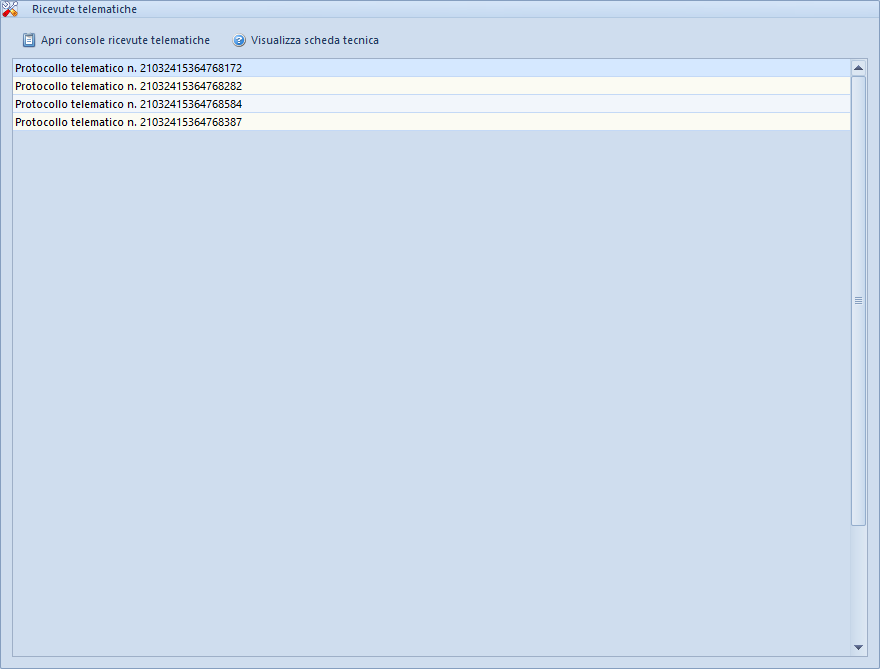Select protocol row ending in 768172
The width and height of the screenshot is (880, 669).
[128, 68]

==

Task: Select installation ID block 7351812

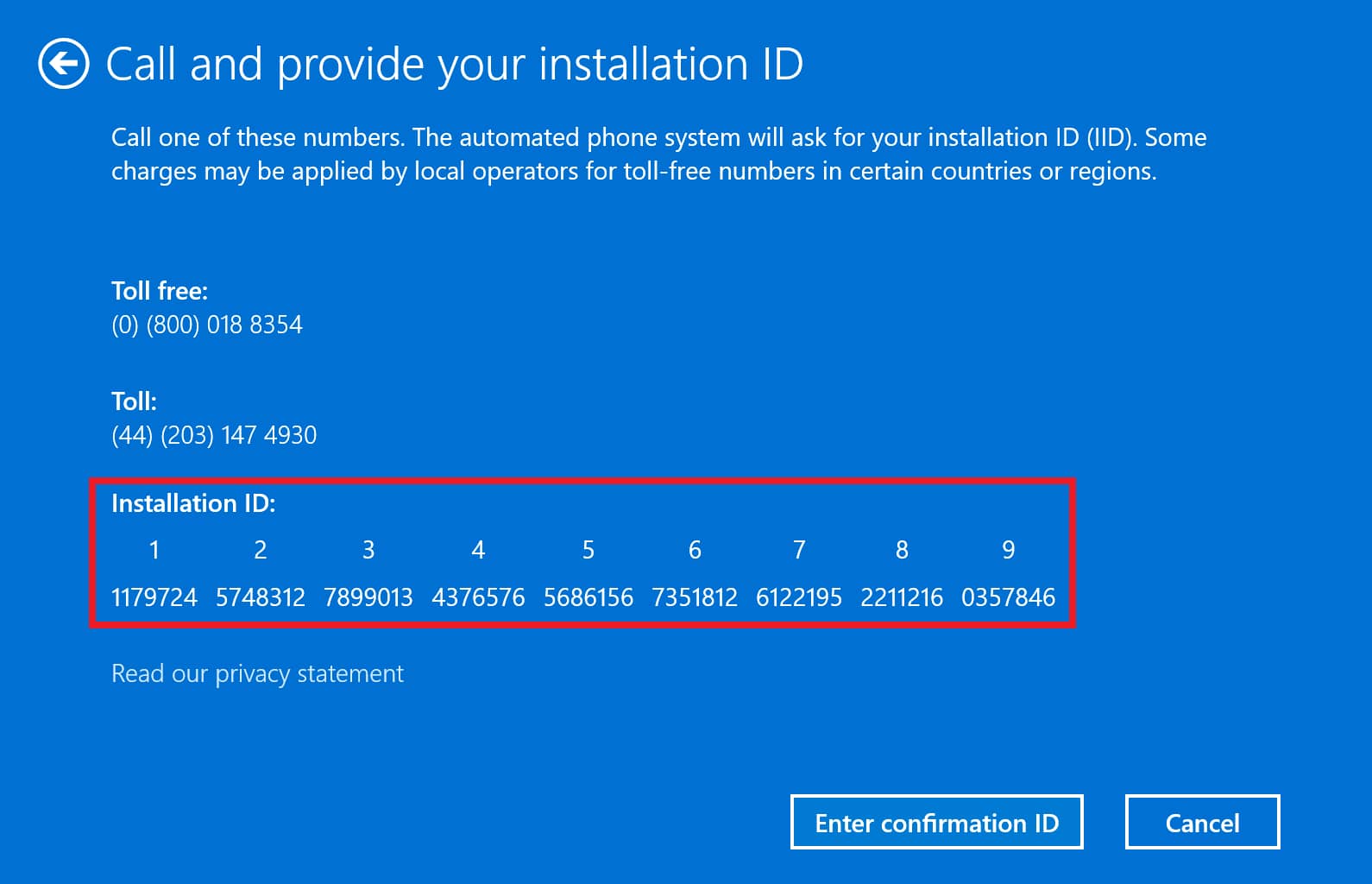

--

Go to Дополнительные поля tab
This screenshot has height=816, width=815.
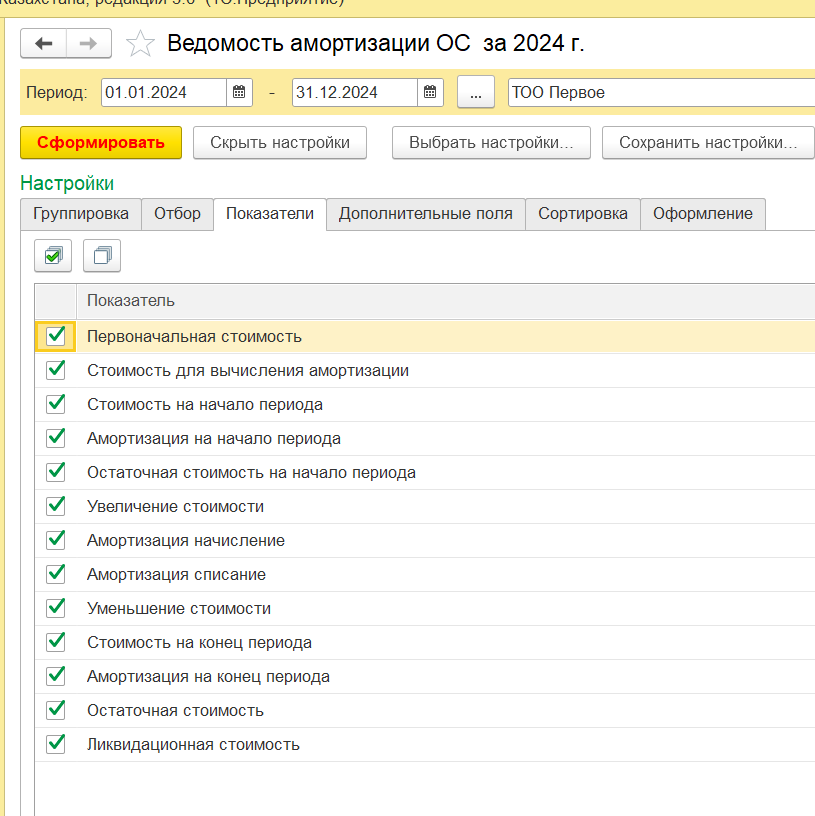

**Exercise task**. Transcribe the records word for word, from the line containing "Go to Дополнительные поля tab" through the line containing "This screenshot has height=816, width=815.", including both of those lines.

**Correct result**.
Go to Дополнительные поля tab
This screenshot has height=816, width=815.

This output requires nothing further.